Por Camila Dias de Sá, pesquisadora do Insper Agro Global
A preocupação europeia com a agenda de combate às mudanças climáticas é bastante notória. A meta de corte das emissões de gases de efeito estufa em 55% até 2030 em comparação com os níveis de 1990 é emblemática disso. Um dos avanços mais recentes nesse sentido se deu com o acordo, anunciado no final de 2022, em torno do mecanismo de ajuste de fronteiras de carbono (do inglês Carbon Border Adjustment Mechanism, CBAM).
Ainda com o texto preliminar — a versão final deve ser anunciada nas próximas semanas — o mecanismo se refere ao ajuste de fronteira como forma de evitar o “vazamento” de carbono em produtos importados pela União Europeia. Ou seja, busca-se evitar que os esforços de redução de emissões do bloco sejam perdidos pelo aumento das emissões fora dele por meio da realocação da produção.
Operacionalmente não haverá cobrança de tarifa, mas os importadores terão que adquirir certificados para cada tonelada de CO2 embutida nos produtos. É uma maneira de forçar que países com regras ambientais pouco rígidas adotem mercados regulados de carbono semelhantes ao europeu.
Comércio exterior
Sob o ponto de vista de comércio internacional, a medida busca “equiparar as condições de competitividade dos setores econômicos alvos do acordo”.

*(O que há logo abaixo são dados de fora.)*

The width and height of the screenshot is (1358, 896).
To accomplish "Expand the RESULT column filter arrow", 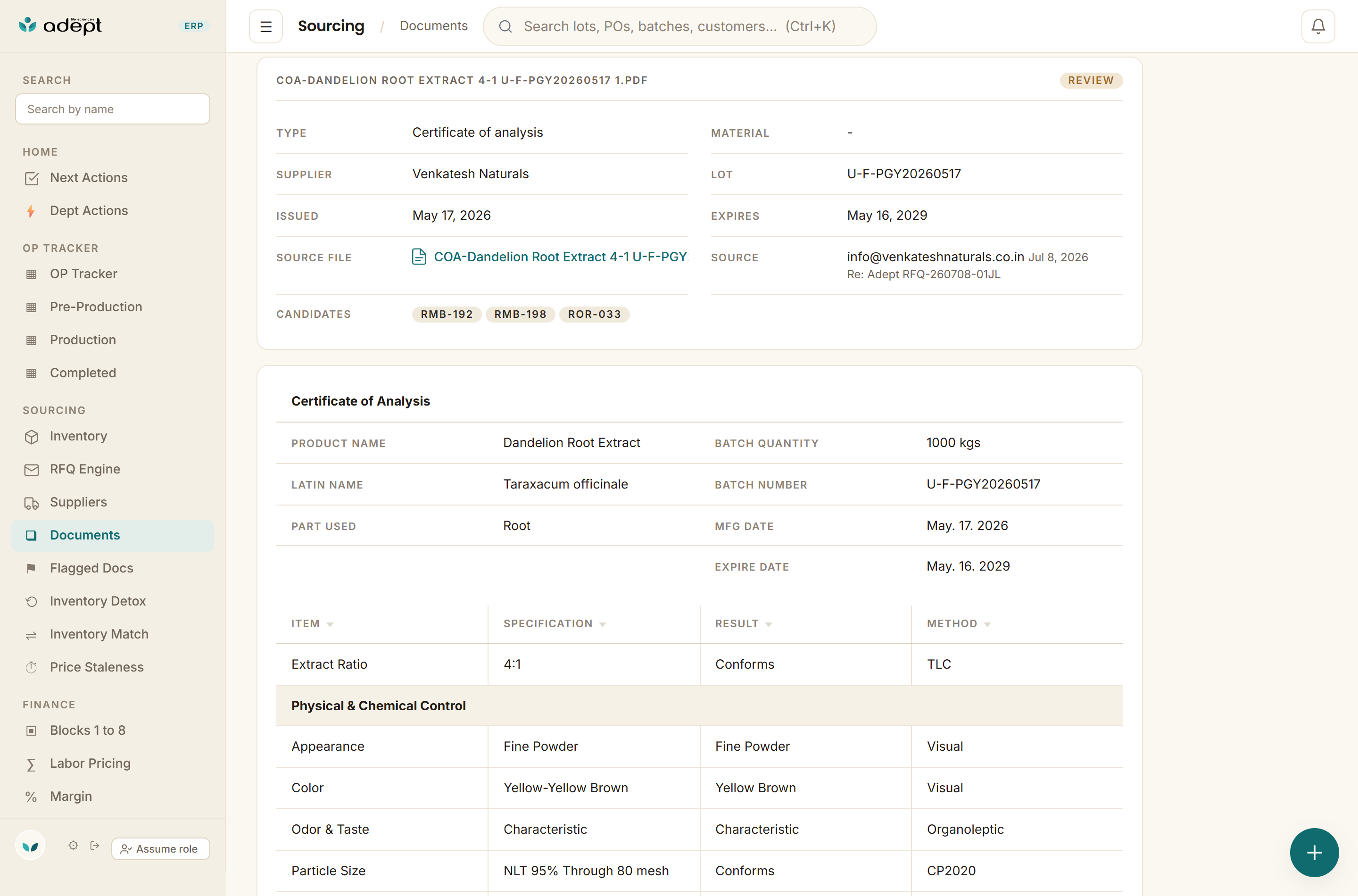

Por esse motivo, tem recebido acusações de protecionismo por países como Turquia e Rússia e pela comunidade internacional preocupada com nações menos desenvolvidas e que pouco contribuem para o aquecimento global, como países africanos com produção significativa de fertilizantes e outros produtos que entram na lista.
Conteúdo e cronograma
Embora o texto legal definitivo ainda não tenha sido publicado, o anúncio feito em dezembro de 2022 engloba produtos intensivos em carbono para sua manufatura, tais como hidrogênio, ferro, aço, cimento, fertilizantes e eletricidade, bem como alguns produtos derivados desses. Emissões de carbono indiretas também vão ser consideradas “em certas condições” ainda a serem definidas.
O período de pré-implementação vai de setembro de 2023 até o final de 2026, quando a regra começa a valer em sua plenitude. O Parlamento Europeu sinalizou a intenção de incluir plásticos e produtos químicos até 2026 e todos os setores cobertos em seu mercado regulado até 2030.
Mercado regulado
As emissões oriundas de queimadas e desmatamento podem afetar a pegada de carbono de alguns produtos agrícolas, assim como outras atividades com menor intensidade em emissões que potencialmente podem tornar as exportações do agro elegíveis para o ajuste de fronteira em algum momento no futuro.
Mas, por enquanto, a notícia para o setor do agronegócio é que o mercado regulado europeu não cobre produtos oriundos de produção agrícola e que dificilmente o CBAM vai ultrapassar os limites dos produtos englobados neste mercado.
Por outro lado, intenções de inclusão deles no mercado regulado já foram levantadas, mas é sabido também que o lobby agrícola europeu tem sua força.
Impacto
Portanto, a expectativa é que a agropecuária brasileira não seja impactada pelo CBAM nos curto e médio prazos. No entanto, é preciso ficar atento ao jogo de palavras usadas nas regulamentações europeias que, por vezes, guardam surpresas. Como diz o ditado: “o diabo mora nos detalhes”.
No longo prazo, é prematuro fazer qualquer afirmação sobre o impacto no agro brasileiro, uma vez que o mecanismo de precificação do carbono foi concebido para ser temporário. No limite, espera-se que em 2050 não exista mais uma crise climática, embora as previsões sejam pessimistas em relação a esse marco temporal.
Por fim, ressalta-se que, a depender do texto final, os setores industriais brasileiros com impacto da CBAM, como o do aço, podem encontrar oportunidade para se diferenciarem competitivamente, uma vez que a matriz energética brasileira é reconhecidamente mais limpa.
Resta saber se o desenho legal das regras dará margem para a indústria brasileira comprovar essa condição. Em breve saberemos.